APAS proposes a federally funded Trade Mitigation Program for Canadian grain farmers

The Agricultural Producers Association of Saskatchewan (APAS) has become increasingly concerned about global trade action. The Canadian grain industry is an export oriented, trade-exposed sector. All Canadian grain farmers have been financially hurt by the current “Trump/China Trade War.” China has targeted Canadian canola and soybean exports, but trade action is affecting other commodities as well. Pulses have been impacted by the actions of India; durum by the actions of Italy; barley by the actions of Saudi Arabia. The agricultural business risk management programs in place were not designed to address a trade problem of this magnitude or duration.

The Canadian government has provided financial assistance to other sectors impacted by trade issues. Dairy farmers have been promised compensation over the next eight years for “anticipated hurt.” Canadian steel and aluminum manufacturers have received financing and direct support in response to U.S. tariffs on Canadian exports.

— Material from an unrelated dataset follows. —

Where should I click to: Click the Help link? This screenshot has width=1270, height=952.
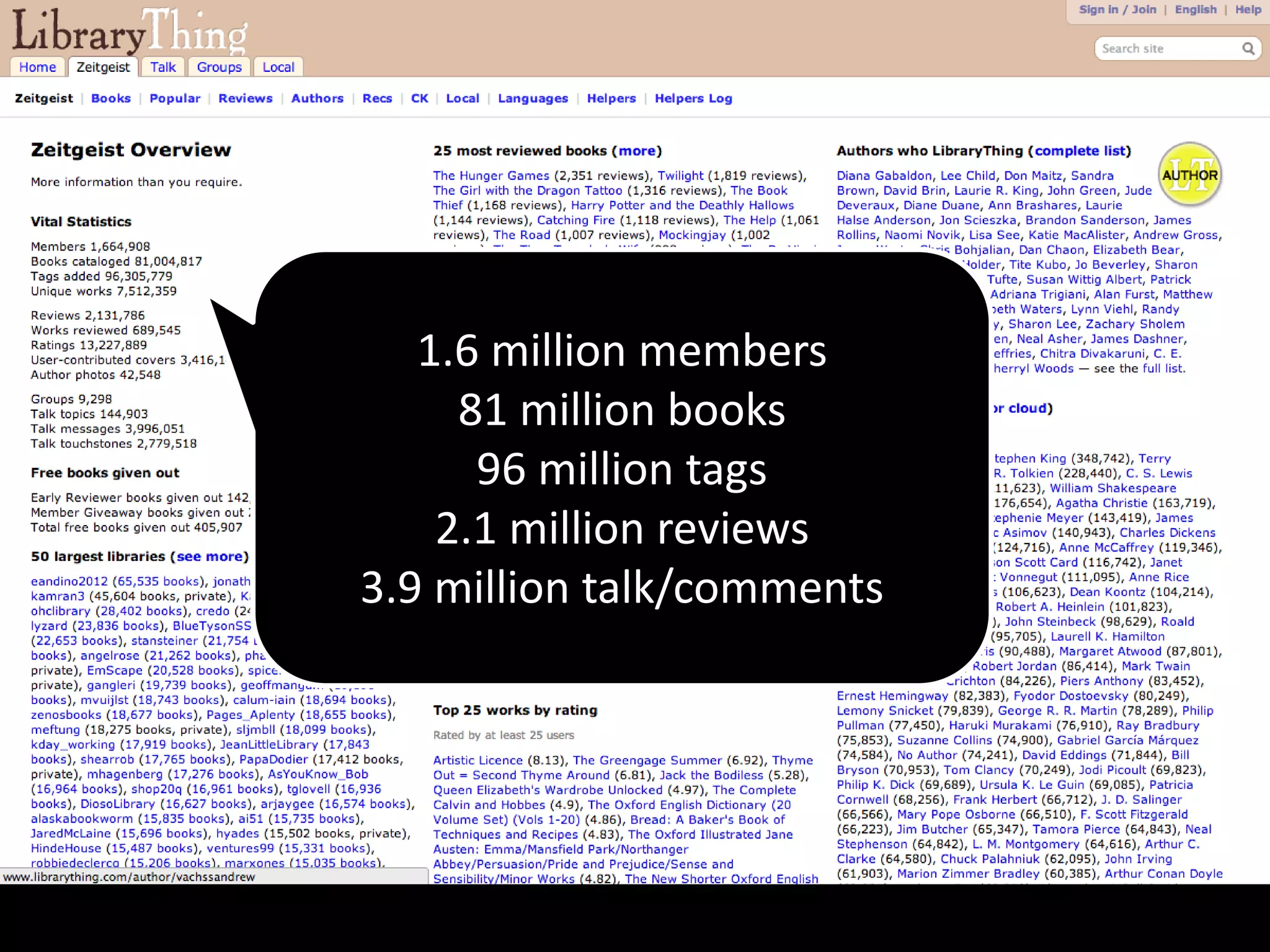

Equivalent support is required for Canadian grain farmers.

U.S. farmers, our competitors in the global grain trade, are receiving Market Facilitation Payment (MFP) payments in the range of $15 to $100 per acre in the corn/soybean/wheat areas of the U.S. It is important that Canadian farmers receive equivalent compensation to allow us to remain competitive in global markets.

APAS’s Economics and Trade Committee has given this considerable thought and has drafted a proposal for a trade war mitigation pro- gram for Canadian grain producers. We believe a program should be implemented immediately to compensate farmers for market losses. As trade is a federal responsibility and the current trade wars are affecting commodities across the country, we believe the program must be national in scope and fully federally funded.

It would be expensive and time-consuming to provide payments based on each farmer’s individual sales and yield history. Instead, we propose to compensate farmers with regional per-acre payments. We believe these payments should be based directly on the U.S. MFP commodity rates, with the Canadian government providing farmers with payments equivalent to only 85 per cent of the U.S. payment amounts, in recognition of the fact that Canada has not initiated the trade war.

When payments are not tied to individual farmers’ input and crop choices, and particular selling prices, the program will not change producers’ economic decisions and distort Canadian markets.

We believe program payments should be based on a five-year yield history, based on a representative “basket of crops” in each crop insurance risk zone. Further, payments should be adjusted based on soil zones, with producers with more-productive acres receiving higher payments.

After calculating payments based on these prices and a hypothetical Saskatchewan risk zone with Class A soils, we have reached a figure of $42.50 per acre. Of course, this payment would vary by region, and by soil class. For full details on this hypothetical calculation, and our recommendations on implementation and administration, please see the APAS website.

Canadian farmers are efficient and able to quickly respond to market changes. However, we cannot compete in an environment of distorted markets, when our competitors are receiving direct government payments. The Canadian government has committed to assisting dairy farmers through this difficult time, and has assisted the steel sector. The principle of compensating for the demonstrated hurt from trade must equally apply to Canadian grain farmers that create jobs and economic growth across Canada.

Ken Rosaasen is an APAS rep, a member of the APAS Economics and Trade Committee, and a farmer.